Demand continued to grow thereafter. Meta signed a multi-year TPU cloud service agreement worth billions of dollars. Santosh Janardhan, Head of Infrastructure at Meta, stated, "It appears there may be advantages in inference," while also noting that "new platforms inevitably come with thresholds and learning curves."

Hedge fund firm Citadel Securities plans to share its experience of achieving faster model training speeds using TPUs compared to previous GPU solutions at this year's Google conference.

Talal Al Kaissi, Interim CEO of Core42, the cloud business arm of Abu Dhabi Technology Group G42, indicated that they have had "multiple rounds of consultations" with Google regarding TPU usage and remain optimistic.

Strengthening the software ecosystem is also advancing simultaneously. Google has allowed TPU customers to use external tools such as PyTorch and third-party scheduling software, no longer requiring complete reliance on Google's proprietary products; meanwhile, Google is also testing allowing partners like Anthropic to deploy some TPUs in their own data centers rather than Google facilities.

NVIDIA's Strong Counterattack and Rebalancing of Market Dynamics

Facing Google's advance, NVIDIA is not without response.
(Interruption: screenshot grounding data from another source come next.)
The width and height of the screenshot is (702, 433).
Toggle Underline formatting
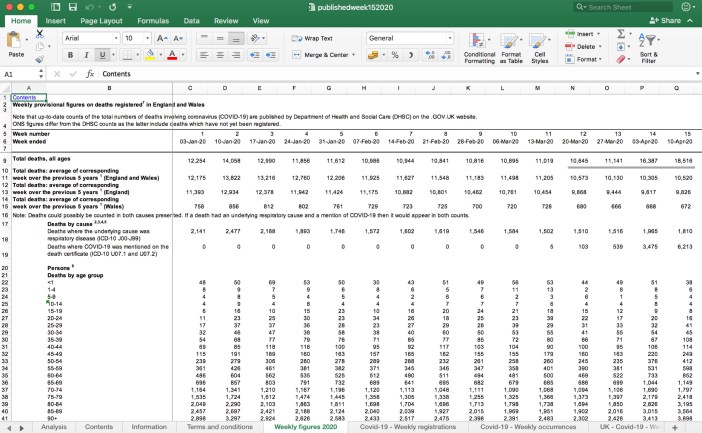(x=102, y=54)
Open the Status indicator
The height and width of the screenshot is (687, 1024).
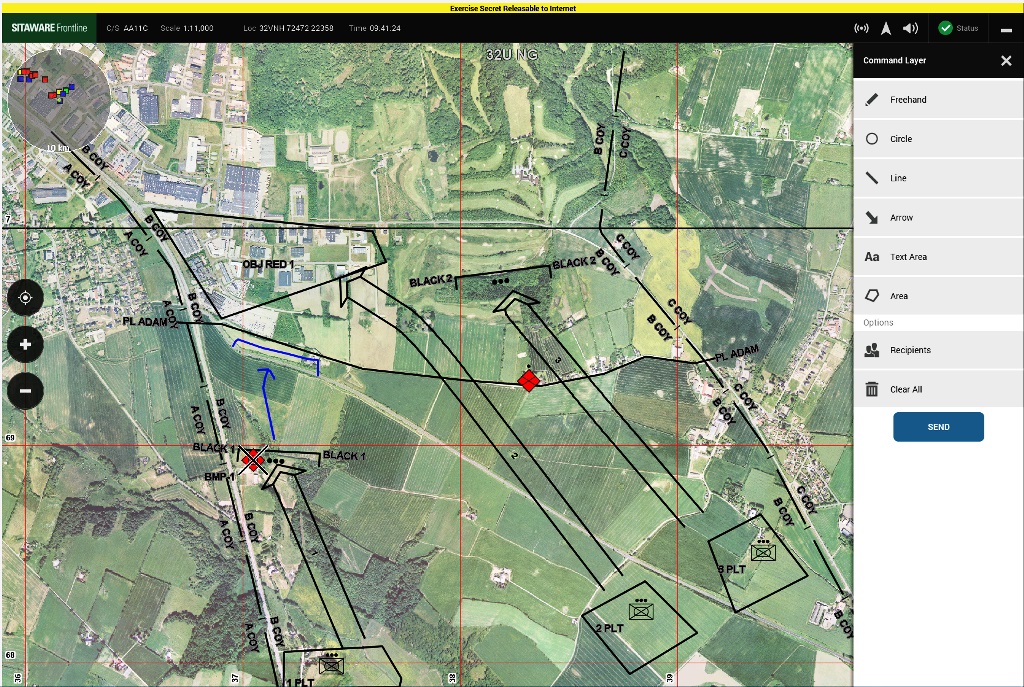(x=958, y=28)
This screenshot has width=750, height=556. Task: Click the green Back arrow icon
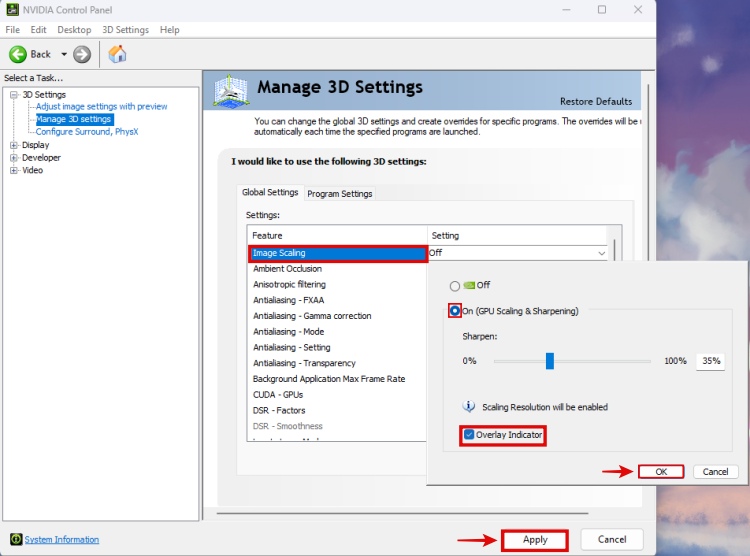(x=18, y=54)
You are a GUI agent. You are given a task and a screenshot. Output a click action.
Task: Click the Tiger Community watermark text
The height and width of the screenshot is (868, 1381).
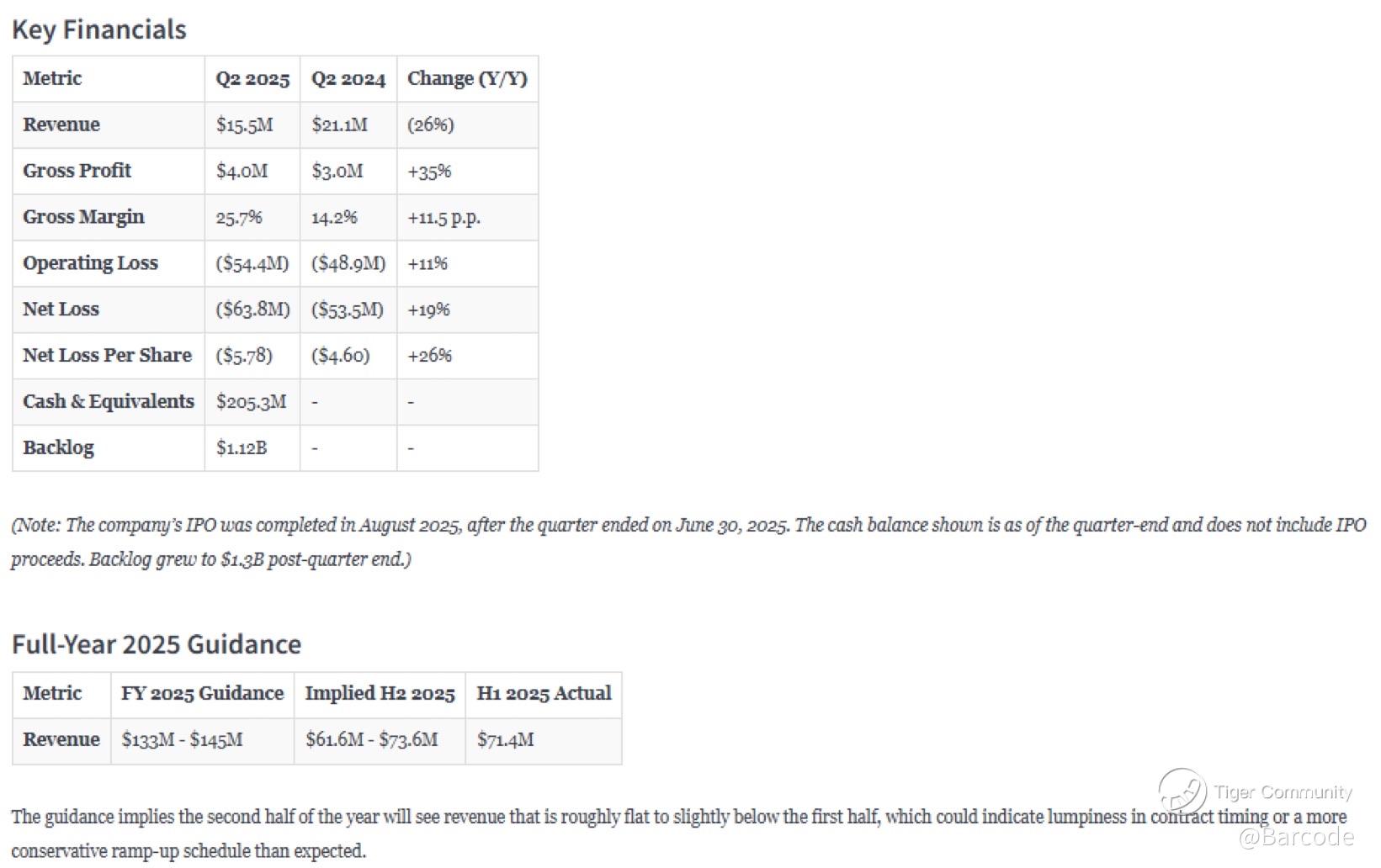[x=1283, y=792]
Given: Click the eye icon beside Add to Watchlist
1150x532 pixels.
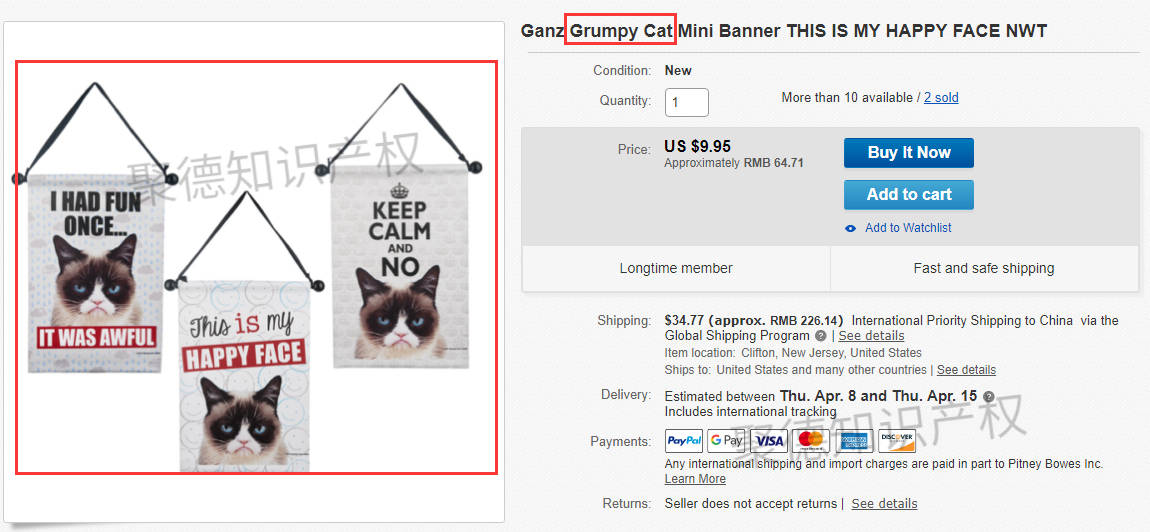Looking at the screenshot, I should [851, 228].
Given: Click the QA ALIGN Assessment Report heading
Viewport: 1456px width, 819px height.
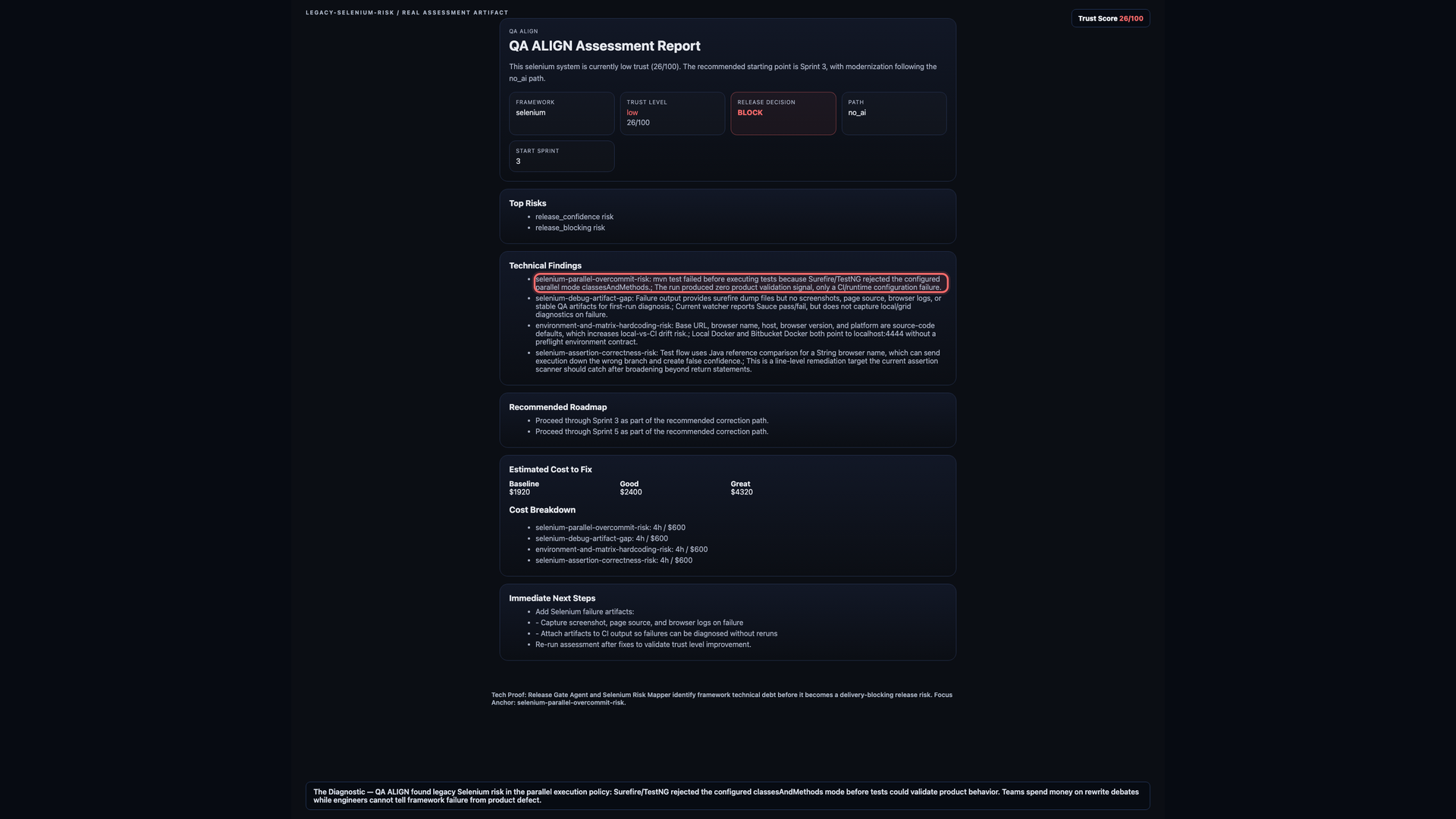Looking at the screenshot, I should pyautogui.click(x=604, y=46).
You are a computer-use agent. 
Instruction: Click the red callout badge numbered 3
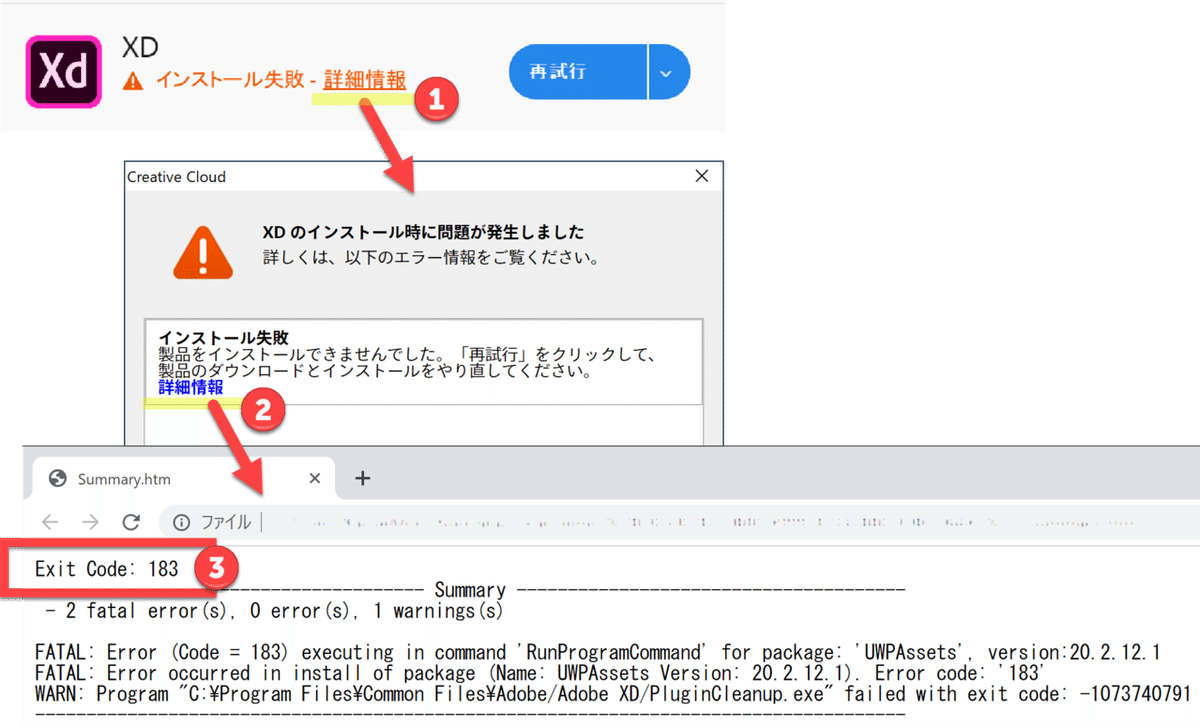click(x=216, y=567)
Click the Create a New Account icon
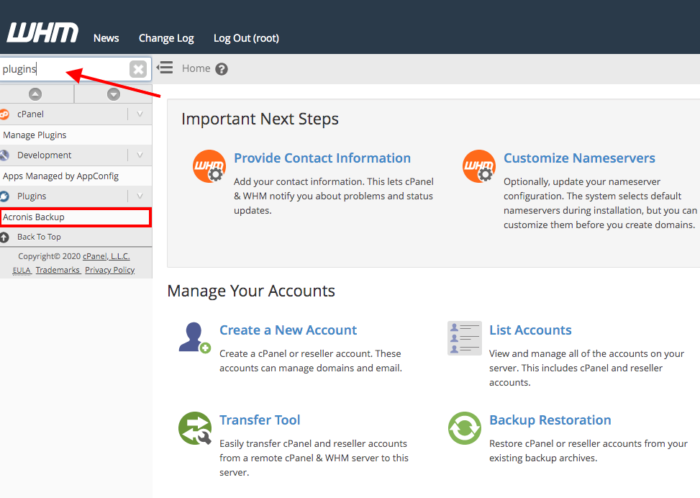This screenshot has height=498, width=700. coord(193,338)
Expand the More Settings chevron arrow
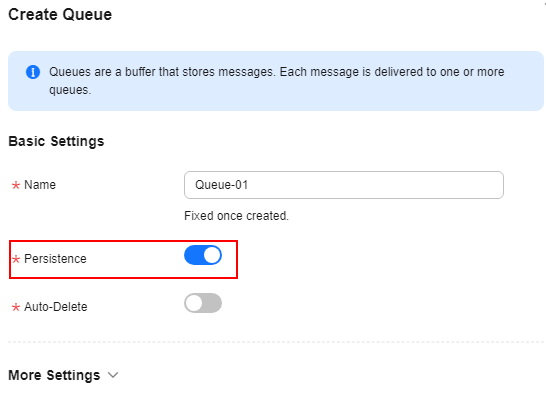This screenshot has width=546, height=406. click(113, 375)
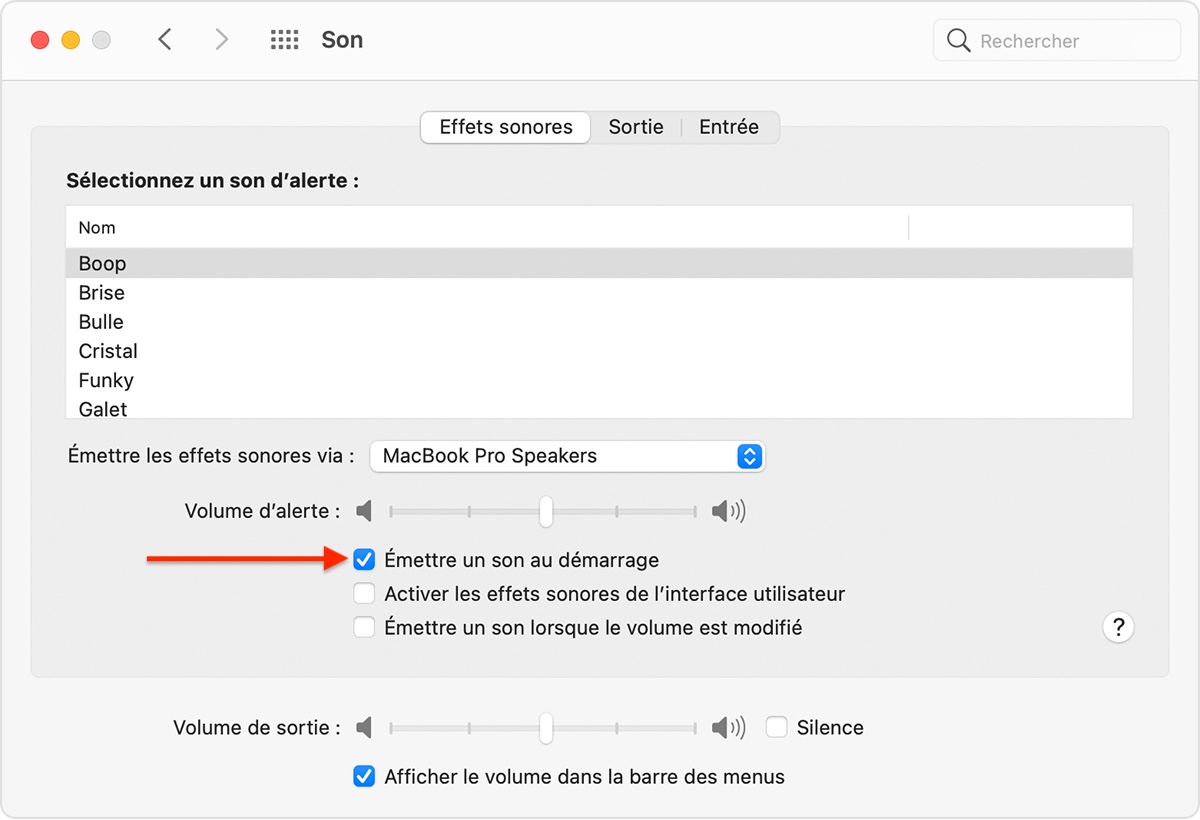Screen dimensions: 1200x820
Task: Switch to the Sortie tab
Action: (x=636, y=127)
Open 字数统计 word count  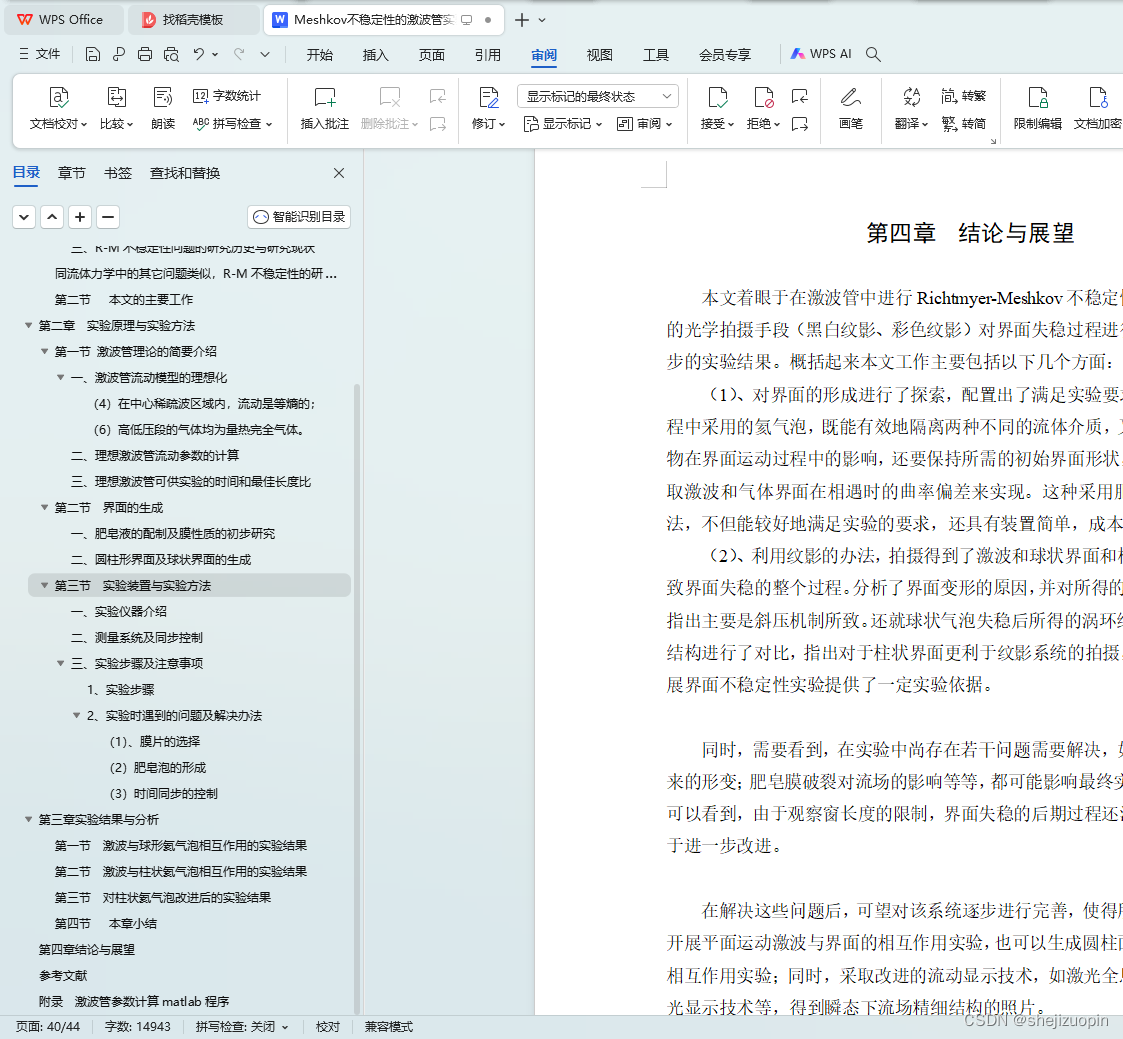pos(227,95)
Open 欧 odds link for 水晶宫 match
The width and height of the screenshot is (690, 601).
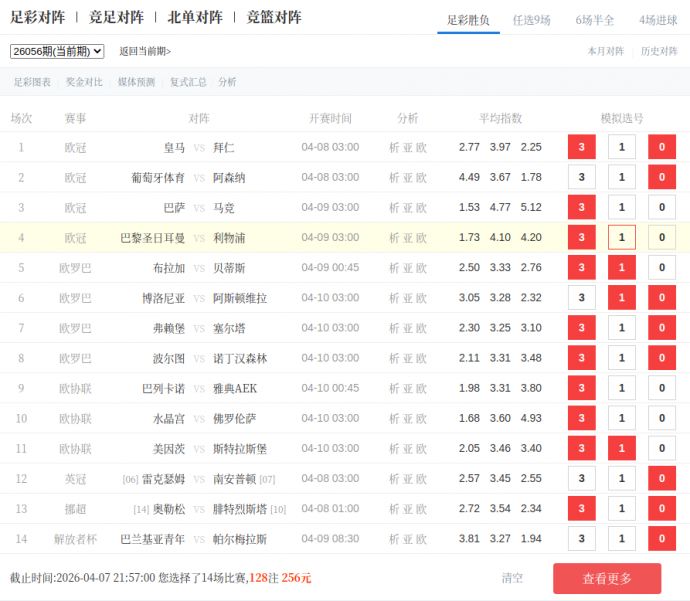(422, 418)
Last month, NVIDIA launched an inference chip developed based on technology acquired from Groq. Jensen Huang emphasized the versatility of his chip, stating it can handle "a wide range of applications that many TPUs cannot manage."

In actual deployment, Google itself relies on both TPU and GPU chips. Demis Hassabis, CEO of Google DeepMind, pointed out that top AI labs show particular interest in TPUs, "Many people hope to run on both platforms simultaneously."

Google's advantage lies in its over a decade of chip design experience, ample capital, and first-hand insights into AI models. Among top AI developers, Google is the only company to mass-produce self-developed chips, enabling efficient two-way feedback between hardware and model teams.

Natalie Serrino, co-founder of Gimlet Labs, stated that existing TPUs are very suitable for handling workloads of emerging AI agents, "For these exploding types of tasks, they are excellent tools."

Three-Year Development Cycle vs. Deep Contradiction with Rapid AI Iteration

A constraint for Google's chips is that chip development from R&D to mass production takes about three years, whereas AI models evolve far faster, making it extremely difficult to accurately predict future customer needs.

Barham expressed another concern regarding the feedback loop between hardware and model teams being too tight—such a loop might lead teams to only optimize the fit between current hardware and software, missing more breakthrough new ideas.

To seek a balance between the two, the TPU team sometimes chooses to design chips as "good enough" to handle multiple use cases rather than optimizing them to the extreme for a single purpose; another strategy is to parallelly advance two different design schemes, deciding on the final implementation based on specific needs.

Vahdat's words perhaps best summarize Google's long-term considerations in chip strategy:

"Producing TPUs solely for Google has benefits, but also significant drawbacks. Ultimately, you get trapped in what we call a 'technology island.' It might be a beautiful island, but with limited residents and diversity, it may eventually hinder development."